[Math] For which degrees is being smooth equivalent to being irreducible

algebraic-geometry

To the best of my knowledge, an algebraic curve of degree $2$ is smooth if and only if it is irreducible. In other words, the only smooth conic sections are the non-degenerate ones.

Does this hold for any higher degree algebraic curves?

I know that being reducible implies that the curve is not smooth, which is the contrapositive of smooth implying irreducible. This should follow from the product/Leibniz rule of differentiation, because if an algebraic curve equals $p(x_1,\dots,x_n)q(x_1,\dots,x_n)$, then all of its partial derivatives are of the form $\frac{\partial}{\partial x_i}p(x)q(x_1,\dots,x_n) +p(x_1,\dots,x_n) \frac{\partial}{\partial x_i}q(x)$, and thus the curve will have a singular point at every point of intersection of the zero sets of $p$ and $q$, which by Bezout's theorem should be non-empty at least in projective space.

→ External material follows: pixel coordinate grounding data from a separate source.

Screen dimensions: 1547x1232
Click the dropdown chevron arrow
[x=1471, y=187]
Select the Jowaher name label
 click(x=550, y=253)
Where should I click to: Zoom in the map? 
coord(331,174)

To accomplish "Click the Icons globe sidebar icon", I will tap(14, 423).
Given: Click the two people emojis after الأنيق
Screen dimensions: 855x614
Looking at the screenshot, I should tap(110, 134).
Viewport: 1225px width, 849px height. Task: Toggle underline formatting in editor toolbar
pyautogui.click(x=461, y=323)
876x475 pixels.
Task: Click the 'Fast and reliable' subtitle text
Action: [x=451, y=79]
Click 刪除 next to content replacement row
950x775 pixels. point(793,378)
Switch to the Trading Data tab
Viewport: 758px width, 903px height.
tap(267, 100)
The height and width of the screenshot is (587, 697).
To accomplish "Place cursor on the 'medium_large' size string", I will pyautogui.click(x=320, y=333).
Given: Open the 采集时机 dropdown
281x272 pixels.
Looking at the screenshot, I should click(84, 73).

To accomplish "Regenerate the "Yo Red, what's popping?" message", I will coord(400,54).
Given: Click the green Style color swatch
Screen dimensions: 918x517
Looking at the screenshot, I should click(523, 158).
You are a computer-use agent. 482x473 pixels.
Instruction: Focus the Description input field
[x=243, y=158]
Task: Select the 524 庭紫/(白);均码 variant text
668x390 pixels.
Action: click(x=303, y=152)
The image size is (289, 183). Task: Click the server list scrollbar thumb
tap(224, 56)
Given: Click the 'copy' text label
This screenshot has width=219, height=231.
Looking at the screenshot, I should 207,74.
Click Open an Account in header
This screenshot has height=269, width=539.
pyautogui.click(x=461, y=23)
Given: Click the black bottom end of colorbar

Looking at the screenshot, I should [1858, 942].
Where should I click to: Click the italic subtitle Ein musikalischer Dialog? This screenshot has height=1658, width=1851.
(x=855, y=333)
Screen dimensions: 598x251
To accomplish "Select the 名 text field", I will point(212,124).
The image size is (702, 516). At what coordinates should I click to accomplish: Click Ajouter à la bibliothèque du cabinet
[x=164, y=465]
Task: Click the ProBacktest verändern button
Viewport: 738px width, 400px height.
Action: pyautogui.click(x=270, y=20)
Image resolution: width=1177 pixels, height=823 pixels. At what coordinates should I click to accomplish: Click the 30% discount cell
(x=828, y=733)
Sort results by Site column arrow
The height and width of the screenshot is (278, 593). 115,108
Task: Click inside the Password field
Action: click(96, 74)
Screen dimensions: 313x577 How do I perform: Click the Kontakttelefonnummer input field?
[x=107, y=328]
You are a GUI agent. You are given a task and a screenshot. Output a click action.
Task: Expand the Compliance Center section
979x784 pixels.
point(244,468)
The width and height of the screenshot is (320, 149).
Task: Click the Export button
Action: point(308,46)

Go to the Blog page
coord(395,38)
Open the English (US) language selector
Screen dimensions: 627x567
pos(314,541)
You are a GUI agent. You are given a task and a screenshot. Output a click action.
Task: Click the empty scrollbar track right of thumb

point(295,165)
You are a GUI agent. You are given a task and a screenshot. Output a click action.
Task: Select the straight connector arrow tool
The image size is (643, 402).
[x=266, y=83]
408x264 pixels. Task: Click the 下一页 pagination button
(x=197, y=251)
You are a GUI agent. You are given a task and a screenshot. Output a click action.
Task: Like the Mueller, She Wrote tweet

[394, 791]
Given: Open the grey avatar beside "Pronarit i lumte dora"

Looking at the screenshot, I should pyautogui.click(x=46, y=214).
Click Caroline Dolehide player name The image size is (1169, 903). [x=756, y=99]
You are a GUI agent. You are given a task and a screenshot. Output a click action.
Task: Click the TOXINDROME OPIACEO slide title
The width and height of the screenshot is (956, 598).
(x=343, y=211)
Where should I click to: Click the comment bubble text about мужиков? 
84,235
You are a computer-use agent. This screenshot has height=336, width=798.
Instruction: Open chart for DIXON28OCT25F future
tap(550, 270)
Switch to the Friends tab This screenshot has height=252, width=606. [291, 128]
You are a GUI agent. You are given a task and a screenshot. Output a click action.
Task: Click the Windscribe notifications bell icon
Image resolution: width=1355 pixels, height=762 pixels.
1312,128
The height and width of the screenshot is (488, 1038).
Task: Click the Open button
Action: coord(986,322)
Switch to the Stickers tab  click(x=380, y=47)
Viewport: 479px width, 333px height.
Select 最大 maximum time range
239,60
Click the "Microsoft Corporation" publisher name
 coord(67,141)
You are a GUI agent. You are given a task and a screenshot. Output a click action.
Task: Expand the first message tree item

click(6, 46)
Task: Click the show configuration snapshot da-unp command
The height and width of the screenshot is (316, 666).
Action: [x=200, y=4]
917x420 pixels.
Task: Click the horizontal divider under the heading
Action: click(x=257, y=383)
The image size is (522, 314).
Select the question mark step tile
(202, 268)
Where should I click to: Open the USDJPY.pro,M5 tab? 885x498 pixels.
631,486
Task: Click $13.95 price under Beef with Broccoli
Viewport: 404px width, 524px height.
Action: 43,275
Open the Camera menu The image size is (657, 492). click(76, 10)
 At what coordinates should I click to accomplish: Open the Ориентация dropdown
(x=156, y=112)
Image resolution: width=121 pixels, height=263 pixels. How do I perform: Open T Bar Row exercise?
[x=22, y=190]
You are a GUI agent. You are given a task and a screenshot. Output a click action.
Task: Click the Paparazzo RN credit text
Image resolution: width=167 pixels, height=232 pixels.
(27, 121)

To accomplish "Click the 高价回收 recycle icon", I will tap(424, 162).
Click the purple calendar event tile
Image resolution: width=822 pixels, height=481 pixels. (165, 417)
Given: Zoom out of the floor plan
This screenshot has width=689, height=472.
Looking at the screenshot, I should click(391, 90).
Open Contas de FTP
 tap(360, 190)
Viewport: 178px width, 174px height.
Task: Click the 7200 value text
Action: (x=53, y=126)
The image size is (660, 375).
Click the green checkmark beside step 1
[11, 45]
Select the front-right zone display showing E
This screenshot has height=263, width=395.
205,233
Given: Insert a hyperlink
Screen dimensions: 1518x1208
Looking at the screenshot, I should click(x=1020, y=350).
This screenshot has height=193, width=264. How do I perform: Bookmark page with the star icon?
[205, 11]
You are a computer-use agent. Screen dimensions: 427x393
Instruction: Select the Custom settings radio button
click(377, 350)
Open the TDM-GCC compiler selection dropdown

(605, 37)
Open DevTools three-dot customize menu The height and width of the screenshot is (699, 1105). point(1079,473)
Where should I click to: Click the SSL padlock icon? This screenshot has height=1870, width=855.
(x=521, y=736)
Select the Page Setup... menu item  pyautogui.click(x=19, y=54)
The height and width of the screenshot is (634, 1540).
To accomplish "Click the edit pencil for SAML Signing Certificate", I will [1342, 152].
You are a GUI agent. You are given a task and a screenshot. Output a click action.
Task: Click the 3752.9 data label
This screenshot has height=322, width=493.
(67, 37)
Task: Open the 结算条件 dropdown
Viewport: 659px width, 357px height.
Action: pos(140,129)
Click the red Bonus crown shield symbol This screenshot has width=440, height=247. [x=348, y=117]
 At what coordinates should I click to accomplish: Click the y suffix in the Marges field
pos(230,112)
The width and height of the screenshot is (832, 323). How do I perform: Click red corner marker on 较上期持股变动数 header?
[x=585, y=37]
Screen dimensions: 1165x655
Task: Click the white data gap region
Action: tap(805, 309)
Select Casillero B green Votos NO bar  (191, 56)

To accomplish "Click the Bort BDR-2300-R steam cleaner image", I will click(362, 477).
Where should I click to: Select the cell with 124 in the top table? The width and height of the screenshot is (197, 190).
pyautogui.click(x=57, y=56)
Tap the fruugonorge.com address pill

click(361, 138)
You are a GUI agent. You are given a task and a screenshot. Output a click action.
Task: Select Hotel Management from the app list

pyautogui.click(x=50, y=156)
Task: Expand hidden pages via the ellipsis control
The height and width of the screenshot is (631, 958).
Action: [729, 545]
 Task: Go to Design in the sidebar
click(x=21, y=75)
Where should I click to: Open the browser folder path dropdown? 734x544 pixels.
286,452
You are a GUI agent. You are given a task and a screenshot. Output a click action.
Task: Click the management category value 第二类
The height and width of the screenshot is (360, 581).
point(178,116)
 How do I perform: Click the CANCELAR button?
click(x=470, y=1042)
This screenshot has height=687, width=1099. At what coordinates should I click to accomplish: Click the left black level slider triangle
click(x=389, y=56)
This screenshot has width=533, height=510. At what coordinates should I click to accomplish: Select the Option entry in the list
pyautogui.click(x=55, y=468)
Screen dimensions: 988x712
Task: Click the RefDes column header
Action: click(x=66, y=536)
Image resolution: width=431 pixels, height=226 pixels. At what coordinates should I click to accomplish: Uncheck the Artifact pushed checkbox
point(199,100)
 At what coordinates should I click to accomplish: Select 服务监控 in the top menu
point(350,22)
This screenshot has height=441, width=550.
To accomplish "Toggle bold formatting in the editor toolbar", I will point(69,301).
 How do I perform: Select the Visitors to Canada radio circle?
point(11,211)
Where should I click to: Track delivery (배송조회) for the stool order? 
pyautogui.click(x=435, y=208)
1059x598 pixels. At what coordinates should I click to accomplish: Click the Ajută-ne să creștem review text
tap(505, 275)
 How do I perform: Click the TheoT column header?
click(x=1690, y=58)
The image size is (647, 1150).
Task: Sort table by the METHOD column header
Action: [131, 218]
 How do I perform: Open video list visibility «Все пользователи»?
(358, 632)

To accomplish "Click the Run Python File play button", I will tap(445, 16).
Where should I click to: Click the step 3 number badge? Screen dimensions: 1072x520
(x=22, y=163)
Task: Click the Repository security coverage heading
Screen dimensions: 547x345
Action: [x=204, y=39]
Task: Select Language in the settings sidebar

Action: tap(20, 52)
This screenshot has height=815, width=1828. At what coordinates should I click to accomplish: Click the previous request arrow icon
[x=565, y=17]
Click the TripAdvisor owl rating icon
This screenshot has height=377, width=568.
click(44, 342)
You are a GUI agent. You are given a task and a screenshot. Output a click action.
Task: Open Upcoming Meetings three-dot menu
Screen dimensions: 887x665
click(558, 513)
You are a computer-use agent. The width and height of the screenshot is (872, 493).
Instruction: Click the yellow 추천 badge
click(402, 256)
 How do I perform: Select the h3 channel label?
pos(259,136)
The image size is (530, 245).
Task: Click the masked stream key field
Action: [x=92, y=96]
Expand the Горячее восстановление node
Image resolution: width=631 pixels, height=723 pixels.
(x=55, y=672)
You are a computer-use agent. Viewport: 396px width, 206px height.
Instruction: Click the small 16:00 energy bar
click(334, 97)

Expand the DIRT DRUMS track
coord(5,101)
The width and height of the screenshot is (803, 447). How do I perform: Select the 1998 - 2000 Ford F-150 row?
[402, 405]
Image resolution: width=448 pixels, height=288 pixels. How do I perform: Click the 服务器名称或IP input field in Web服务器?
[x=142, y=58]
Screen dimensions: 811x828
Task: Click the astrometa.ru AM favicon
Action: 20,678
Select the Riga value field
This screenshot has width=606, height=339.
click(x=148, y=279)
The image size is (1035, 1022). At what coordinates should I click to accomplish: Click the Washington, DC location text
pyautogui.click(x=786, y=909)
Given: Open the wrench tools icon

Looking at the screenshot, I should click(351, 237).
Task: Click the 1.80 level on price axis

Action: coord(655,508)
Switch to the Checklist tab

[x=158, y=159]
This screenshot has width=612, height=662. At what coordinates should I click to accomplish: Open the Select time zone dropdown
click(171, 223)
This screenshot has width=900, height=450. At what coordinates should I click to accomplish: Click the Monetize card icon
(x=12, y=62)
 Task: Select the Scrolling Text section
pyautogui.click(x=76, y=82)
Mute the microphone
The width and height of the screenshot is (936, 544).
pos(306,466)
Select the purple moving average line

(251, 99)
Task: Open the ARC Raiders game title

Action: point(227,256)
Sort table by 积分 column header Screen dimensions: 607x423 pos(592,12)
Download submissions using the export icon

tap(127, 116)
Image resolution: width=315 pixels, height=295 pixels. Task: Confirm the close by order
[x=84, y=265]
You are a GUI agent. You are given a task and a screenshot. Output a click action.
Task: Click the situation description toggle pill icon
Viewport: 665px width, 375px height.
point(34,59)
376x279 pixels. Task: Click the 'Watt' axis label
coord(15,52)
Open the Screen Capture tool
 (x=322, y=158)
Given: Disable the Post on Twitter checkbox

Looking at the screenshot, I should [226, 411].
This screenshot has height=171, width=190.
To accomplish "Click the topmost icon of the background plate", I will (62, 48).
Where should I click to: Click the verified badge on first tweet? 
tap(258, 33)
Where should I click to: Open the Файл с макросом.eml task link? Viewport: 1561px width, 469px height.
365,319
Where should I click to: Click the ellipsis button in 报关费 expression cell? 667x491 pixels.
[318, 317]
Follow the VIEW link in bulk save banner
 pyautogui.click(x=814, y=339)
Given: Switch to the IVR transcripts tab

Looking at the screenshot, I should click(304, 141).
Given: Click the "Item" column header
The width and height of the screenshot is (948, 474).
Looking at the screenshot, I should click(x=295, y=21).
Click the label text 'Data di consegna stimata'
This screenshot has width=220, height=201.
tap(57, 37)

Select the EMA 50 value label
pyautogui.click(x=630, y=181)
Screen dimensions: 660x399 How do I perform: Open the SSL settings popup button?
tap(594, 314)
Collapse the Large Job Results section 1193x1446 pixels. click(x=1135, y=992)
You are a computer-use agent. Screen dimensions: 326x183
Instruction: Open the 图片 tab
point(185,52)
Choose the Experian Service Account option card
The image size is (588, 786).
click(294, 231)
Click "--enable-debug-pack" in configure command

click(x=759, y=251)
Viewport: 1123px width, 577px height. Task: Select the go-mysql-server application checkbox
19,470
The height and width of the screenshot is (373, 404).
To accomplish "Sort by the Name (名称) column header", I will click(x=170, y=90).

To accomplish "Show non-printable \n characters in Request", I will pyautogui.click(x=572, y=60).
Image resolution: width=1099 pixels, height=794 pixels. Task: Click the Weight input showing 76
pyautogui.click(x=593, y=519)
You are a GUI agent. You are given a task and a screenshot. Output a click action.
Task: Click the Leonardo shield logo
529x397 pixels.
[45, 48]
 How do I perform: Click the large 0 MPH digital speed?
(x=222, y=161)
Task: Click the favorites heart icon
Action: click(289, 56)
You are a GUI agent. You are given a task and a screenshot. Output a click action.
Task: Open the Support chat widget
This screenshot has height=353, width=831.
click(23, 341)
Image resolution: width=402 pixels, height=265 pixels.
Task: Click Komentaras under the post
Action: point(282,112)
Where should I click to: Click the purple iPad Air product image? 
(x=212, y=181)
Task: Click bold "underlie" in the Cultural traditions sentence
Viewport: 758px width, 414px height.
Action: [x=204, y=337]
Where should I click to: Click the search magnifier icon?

(Here I am using the definition of smooth as having no singular points at all, singular points being where the gradient vanishes and thus we can not define a tangent line.)

So I guess my question reduces to:

Does an algebraic curve being irreducible imply that it is smooth?

Best Answer

As soon as the degree is larger than two, there are non-smooth irreducible curves of degree $d$. Take for instance $z^{d} - t w^{d-1}=0$ in the projective plane, in the homogeneous coordinates $[z:w:t]$. It has a cusp at $[0:0:1]$.

Addendum: in fact, there is a whole (difficult) field in algebraic geometry whose goal is to understand singularities of irreducible algebraic sets. Topics include classification and finding desingularizations (roughly speaking, finding a way to "fix" the singularity). Those questions can also be studied over different fields.